It can be a tricky balancing act to get the intake of energy and energy expenditure equation right. Just how do you go about working it out? Is it trial and error? Is there a mathematical formula? Surely it's not as simple as putting fuel in and then burning it up?
If we look around us we see that what works for one doesn't necessarily work for another. How much food and what kind of food do you put on your plate? It could be quite different from the person sitting with you at the same table. Are you one of the lucky ones that can pile it high on the plate and stay trim and healthy or are you forever reminding yourself to take small portions and healthy options? We may also differ in the time of day that we consume our fuel. Do you graze all day long, keep to regular meal times or forget to eat all day and then eat a big meal at night?

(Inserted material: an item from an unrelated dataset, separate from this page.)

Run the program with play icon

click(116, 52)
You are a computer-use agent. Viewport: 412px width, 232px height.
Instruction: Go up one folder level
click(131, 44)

Sometimes the difference can be noticable between men and women. This could back up the theory that, from a biological perspective humans have not changed for several thousand years. Men, who were out for extended periods to hunt, ate large amounts of food when they got the chance. Women, who stayed at home and looked after the children, ate smaller amounts of food more frequently. So perhaps there is a historical basis for men and women’s different eating habits. Women may find it difficult to eat as much as men.
I have been reading about a study that was carried out where a number of men and women were given breakfast, lunch and dinner every day for one week. On the sixth day dinner was taken away, and they were not given any breakfast on the seventh day. The following lunchtime the men ate enough food to “fill the gap” from the missed dinner and breakfast. However, the women only ate as much as they had eaten at previous lunchtimes.
It is probable that we have a genetically inherited mechanism from the Stone Age that controls this behaviour. With this in mind we can say that the traditional pattern of three larger meals per day may not be ideal for women. It is probably better to eat “little but often”, for example “breakfast-snack-lunch-snack-dinner-supper”.
The there is the question of how many calories we need to consume within those meals and snacks. Hal Higdon, author of 'Marathon - The Ultimate Training Guide' recommends that the average runner training for a half marathon and running 20 to 25 miles a week probably needs a daily caloric intake near 2,500 to maintain muscle glycogen stores. As your mileage climbs beyond that, you need to eat more and more food, not less.
This, however, sometimes goes against the motivation of a runner who has taken up the sport, in the first place to lose weight! It may be that person still needs to restrict intake of calories but should beware of cutting down too much on carbohydrates as these are vital for providing the energy we require for that long training run we have planned for tomorrow morning.
Mmmm...food for thought.....what does your training programme have down for tomorrow and will your energy stores suffice?